A 3.2B MMDiT distilled from Flux-dev for efficient text-to-image generation


Nowadays, text-to-image (T2I) models are growing stronger but larger, which limits their practical applicability, especially on consumer-level devices. To bridge this gap, we distilled the 12B Flux-dev model into a 3.2B Flux-mini model, trying to preserve its strong image generation capabilities. Specifically, we prune the original Flux-dev by reducing its depth from 19 + 38 (number of double blocks and single blocks) to 5 + 10. The pruned model is further tuned with denoising and feature alignment objectives on a curated image-text dataset.

We empirically found that different blocks have different impacts on the generation quality, thus we initialize the student model with several most important blocks. The distillation process consists of three objectives: the denoise loss, the output alignment loss as well as the feature alignment loss. The feature alignment loss is designed in a way such that the output of block-x in the student model is encouraged to match that of block-4x in the teacher model. The distillation process is performed with 512x512 Laion images recaptioned with Qwen-VL in the first stage for 90k steps, and 1024x1024 images generated by Flux using the prompts in JourneyDB with another 90k steps.

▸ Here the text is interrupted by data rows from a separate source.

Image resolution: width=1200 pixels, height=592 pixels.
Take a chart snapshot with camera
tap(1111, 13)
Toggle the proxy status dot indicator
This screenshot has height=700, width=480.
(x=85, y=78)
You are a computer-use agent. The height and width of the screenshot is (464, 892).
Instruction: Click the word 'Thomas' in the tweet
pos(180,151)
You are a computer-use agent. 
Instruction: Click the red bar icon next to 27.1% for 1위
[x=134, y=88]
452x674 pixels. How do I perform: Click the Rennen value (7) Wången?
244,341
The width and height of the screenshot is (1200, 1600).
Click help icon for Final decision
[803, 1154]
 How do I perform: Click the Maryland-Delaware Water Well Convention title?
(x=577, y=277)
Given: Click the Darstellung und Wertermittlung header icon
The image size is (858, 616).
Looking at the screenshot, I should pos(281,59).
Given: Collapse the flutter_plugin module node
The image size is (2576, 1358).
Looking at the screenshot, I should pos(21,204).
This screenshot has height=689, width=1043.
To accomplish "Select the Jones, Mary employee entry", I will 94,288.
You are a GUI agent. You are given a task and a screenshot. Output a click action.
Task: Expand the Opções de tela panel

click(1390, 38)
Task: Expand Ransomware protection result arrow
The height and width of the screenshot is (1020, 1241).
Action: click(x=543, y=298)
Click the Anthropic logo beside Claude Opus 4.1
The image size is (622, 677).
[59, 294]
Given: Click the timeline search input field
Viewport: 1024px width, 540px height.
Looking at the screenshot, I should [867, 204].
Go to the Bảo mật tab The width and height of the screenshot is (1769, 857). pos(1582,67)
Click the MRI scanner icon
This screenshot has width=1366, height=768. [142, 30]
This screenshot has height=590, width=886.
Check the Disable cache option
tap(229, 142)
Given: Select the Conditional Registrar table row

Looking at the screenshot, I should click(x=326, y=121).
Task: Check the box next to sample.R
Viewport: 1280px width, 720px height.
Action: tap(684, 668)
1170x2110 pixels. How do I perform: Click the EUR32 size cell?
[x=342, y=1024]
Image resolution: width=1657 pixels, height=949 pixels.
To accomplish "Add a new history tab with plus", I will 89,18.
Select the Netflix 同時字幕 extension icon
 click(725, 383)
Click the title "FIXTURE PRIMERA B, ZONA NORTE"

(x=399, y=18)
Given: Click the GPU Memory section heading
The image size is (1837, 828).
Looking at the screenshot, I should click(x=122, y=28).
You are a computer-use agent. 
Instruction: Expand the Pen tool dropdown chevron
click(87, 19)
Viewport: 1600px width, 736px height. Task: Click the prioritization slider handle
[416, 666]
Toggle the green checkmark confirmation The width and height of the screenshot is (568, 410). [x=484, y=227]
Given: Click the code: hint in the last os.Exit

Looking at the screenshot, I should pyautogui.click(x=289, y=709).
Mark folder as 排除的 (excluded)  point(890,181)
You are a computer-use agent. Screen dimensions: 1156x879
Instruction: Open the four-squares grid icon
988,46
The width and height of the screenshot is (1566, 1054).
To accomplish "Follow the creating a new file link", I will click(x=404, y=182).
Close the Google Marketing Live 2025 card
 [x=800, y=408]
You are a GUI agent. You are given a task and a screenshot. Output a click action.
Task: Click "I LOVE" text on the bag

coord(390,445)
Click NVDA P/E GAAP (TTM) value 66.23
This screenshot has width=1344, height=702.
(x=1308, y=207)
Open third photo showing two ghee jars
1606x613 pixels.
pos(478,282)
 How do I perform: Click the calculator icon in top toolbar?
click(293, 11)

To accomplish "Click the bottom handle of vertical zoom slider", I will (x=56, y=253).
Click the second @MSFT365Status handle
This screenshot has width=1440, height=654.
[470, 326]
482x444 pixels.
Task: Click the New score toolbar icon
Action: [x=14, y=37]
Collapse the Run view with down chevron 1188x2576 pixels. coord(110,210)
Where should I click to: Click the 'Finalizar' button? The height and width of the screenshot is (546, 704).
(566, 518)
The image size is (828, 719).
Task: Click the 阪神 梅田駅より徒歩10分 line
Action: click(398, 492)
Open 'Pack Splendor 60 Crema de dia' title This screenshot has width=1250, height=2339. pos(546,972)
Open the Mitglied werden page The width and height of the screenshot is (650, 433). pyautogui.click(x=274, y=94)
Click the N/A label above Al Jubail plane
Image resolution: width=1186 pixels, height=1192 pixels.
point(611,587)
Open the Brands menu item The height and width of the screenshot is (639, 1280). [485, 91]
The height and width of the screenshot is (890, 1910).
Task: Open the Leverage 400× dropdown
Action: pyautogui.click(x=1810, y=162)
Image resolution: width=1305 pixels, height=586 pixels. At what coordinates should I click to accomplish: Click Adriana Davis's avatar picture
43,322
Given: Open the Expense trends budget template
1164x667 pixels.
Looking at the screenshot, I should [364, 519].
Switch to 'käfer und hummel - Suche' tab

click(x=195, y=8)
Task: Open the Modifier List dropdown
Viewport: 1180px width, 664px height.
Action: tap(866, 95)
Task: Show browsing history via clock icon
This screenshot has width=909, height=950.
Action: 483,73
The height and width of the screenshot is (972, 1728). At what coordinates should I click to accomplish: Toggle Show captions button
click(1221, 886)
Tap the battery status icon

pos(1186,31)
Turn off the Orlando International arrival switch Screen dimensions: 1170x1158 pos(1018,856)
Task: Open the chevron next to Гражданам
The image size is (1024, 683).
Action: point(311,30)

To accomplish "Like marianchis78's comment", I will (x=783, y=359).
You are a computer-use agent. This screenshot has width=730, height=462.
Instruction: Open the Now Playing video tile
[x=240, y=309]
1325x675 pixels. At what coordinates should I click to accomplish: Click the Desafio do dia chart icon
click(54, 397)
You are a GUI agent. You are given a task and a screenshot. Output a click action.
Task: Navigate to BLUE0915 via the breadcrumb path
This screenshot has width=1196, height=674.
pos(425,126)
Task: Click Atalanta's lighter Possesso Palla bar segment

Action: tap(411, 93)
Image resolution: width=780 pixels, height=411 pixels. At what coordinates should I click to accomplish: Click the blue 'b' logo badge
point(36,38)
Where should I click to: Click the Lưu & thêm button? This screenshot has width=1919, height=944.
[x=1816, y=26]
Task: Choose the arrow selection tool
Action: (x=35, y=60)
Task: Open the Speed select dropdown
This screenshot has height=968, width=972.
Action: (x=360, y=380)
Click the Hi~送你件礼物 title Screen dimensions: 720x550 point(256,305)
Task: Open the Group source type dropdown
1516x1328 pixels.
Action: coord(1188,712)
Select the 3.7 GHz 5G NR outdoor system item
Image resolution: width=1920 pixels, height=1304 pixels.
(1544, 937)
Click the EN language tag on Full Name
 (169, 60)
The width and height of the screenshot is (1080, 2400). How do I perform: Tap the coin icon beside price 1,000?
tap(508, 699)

Github link: https://github.com/TencentARC/flux-toolkits

Read more...

What is Flux Mini 3B?

Flux Mini 3B is a highly specialized Image generation AI Model of type Safetensors / Checkpoint AI Model created by AI community user azimuthalobserver. Derived from the powerful Stable Diffusion (Flux.1 D) model, Flux Mini 3B has undergone an extensive fine-tuning process, leveraging the power of a dataset consisting of images generated by other AI models or user-contributed data. This fine-tuning process ensures that Flux Mini 3B is capable of generating images that are highly relevant to the specific use-cases it was designed for, such as base model.

With a rating of 0 and over 0 ratings, Flux Mini 3B is a popular choice among users for generating high-quality images from text prompts.

Can I download Flux Mini 3B?

Yes! You can download the latest version of Flux Mini 3B from here.

How to use Flux Mini 3B?

To use Flux Mini 3B, download the model checkpoint file and set up an UI for running Stable Diffusion models (for example, AUTOMATIC1111). Then, provide the model with a detailed text prompt to generate an image. Experiment with different prompts and settings to achieve the desired results. If this sounds a bit complicated, check out our initial guide to Stable Diffusion – it might be of help. And if you really want to dive deep into AI image generation and understand how set up AUTOMATIC1111 to use Safetensors / Checkpoint AI Models like Flux Mini 3B, check out our crash course in AI image generation.

Download (5.78 GB) Download available on desktop only
You'll need to use a program like A1111 to run this – learn how in our crash course

Popularity

160 ~10

Info

Base model: Flux.1 D

Latest version (v1.0 - diffusion_models): 1 File

To download these files, please visit this page from a desktop computer.

About this version: v1.0 - diffusion_models

Original File found here:

https://huggingface.co/TencentARC/flux-mini/tree/main

Requires the Load Diffusion Model node in ComfyUI

Requires being placed in the diffusion_models folder

4 Versions

😥 There are no Flux Mini 3B v1.0 - diffusion_models prompts yet!

Go ahead and upload yours!

No results

Your query returned no results – please try removing some filters or trying a different term.